Art of Glass

Caleb Siemon fights to keep the heat on

Photo by John ConnellI first met Caleb Siemon in January 2000 at his six-month-old studio, United Glass Blowing, a converted car mechanic's garage in the industrial part of Costa Mesa. The place was filled with racks of 30- and 40-pound chunks of clear glass that could easily be mistaken for blocks of party ice—so much faux ice, in fact, that if it weren't for the unbearable heat emitted by the Hyundai-sized furnace glowing in the corner, you'd think you had just entered Superman's Fortress of Solitude.

Now, a year later, Siemon's Fortress of Solitude has seemingly dissolved. In place of the dense, Italian-inspired sculptures are large, delicate orbs. Loopy curves have replaced hard lines. Siemon's older work used to give off a monochromatic glare; the light that shines through his newer work radiates with the multihued glow of a Bangkok whorehouse lobby.

"It sells," Siemon says. "People started requesting the colored pieces, and they sold well. It's not my favorite stuff, but it's expensive to keep a 2,000-degree furnace running all day."

The money he spends on his gas bill could easily purchase a sexy beachfront duplex for him and his girlfriend, Carmen Salazar; she's a sculptor herself, recently welding large metal structures for a commissioned series of Siemon's fitted glass plates. Instead, the couple live in a weathered, 40-year-old trailer in the wrecking yard behind the studio. Potential customers "eat it up when they learn I live in the old trailer," Siemon says. "They'll buy a piece of glass and expect me to become really enthusiastic because they're supporting 'the struggling artists.' They like their artists to resemble bohemians."

But they like their art conventional. When I met him, Siemon had been perfecting what has now become his signature series: cubed vases, deep bowls and blocky sculptures, all clear, chunky and inspired by the Italians from whom he learned glass blowing.

But Italians don't take kindly to American upstarts coming in, snapping up their secrets and taking the techniques back to the States. Indeed, the art of Italian glass was so guarded in the 14th and 15th centuries that Italian blowers would send assassins after colleagues who produced work outside of Italy.

Knowing that old-school Italianos are still a little hard-assed about sharing, Siemon learned as much about Italian culture as he could to distinguish himself from every other American punk headed for Italy. "I restricted myself from the radio or TV unless it was in Italian," Siemon says with a laugh. "I'd spend hours at a time in traffic listening to Italian-language tapes."

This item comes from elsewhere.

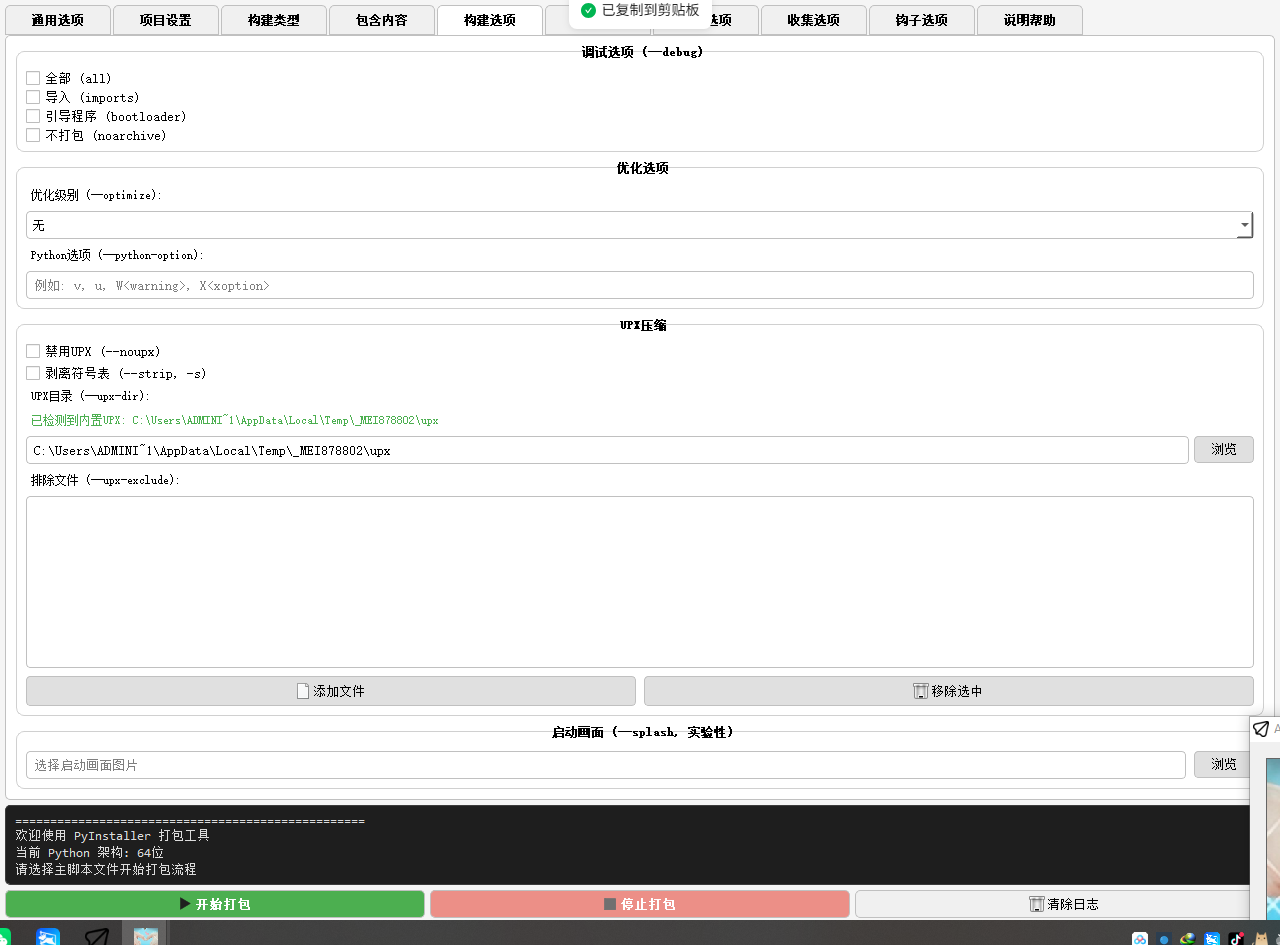Click inside the 排除文件 upx-exclude list box
The image size is (1280, 945).
click(639, 581)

Four months later, in early 1996, Siemon was knocking on the door of Pino Signoretto's workshop. "There wasn't any doubt about it when I went to Italy: I was going to learn from him—I mean, everyone knows this guy," Siemon says. "He's the greatest glass blower, living or dead."

An apocryphal story has our young artist waiting for three days on Signoretto's porch—fasting, Zenlike, outside the door of the obdurate master before Signoretto, impressed by Siemon's passion and determination, relented and let him in.

In truth, one of Signoretto's assistants answered the door and took Siemon's hand-written note in broken Italian to the master, who passed back a message: Siemon could observe—as long as he stayed the hell out of the way.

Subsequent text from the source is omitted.